As brigas, de fato, são a forma mais comum de violência nas escolas, como afirmam Abramovay e Rua, em pesquisa realizada com alunos de escolas de Brasília: “As brigas representam uma das modalidades de violência mais frequentes nas escolas, com ampla
multiplicidade de sentidos, abrangendo desde formas de sociabilidade juvenil até condutas brutais” (2002a, p. 236).
Pode-se dizer que há aqui uma ‘experiência desencantada’, para usar a expressão de Dubet (1994), que impede de se chegar a qualquer tipo de significação.

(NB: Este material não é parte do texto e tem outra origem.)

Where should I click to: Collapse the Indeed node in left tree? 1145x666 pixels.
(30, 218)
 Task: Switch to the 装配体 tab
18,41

A não significação faz com que a experiência se transforme em uma não-experiência, são experiências negadas, destruídas ou pobres. Desse modo, os acontecimentos podem não se transformar em experiências, como ilustra Agamben no contexto da vida cotidiana: “O homem moderno volta para casa à noitinha extenuado por uma mixórdia de eventos – divertidos ou maçantes, banais ou insólitos, agradáveis ou atrozes –, entretanto nenhum deles se tornou experiência" (2008c, p. 22).
Os acontecimentos da vida da Ana e de seus colegas estão entrelaçados numa rede que os envolve, gerando discursos e narrativas que novamente se singularizam, mas nessa intrincada teia de acontecimentos eles podem não ter realizado a experiência. Essa incapacidade de se traduzir em experiência o que se vive torna a existência cotidiana insuportável (AGAMBEN, 2008).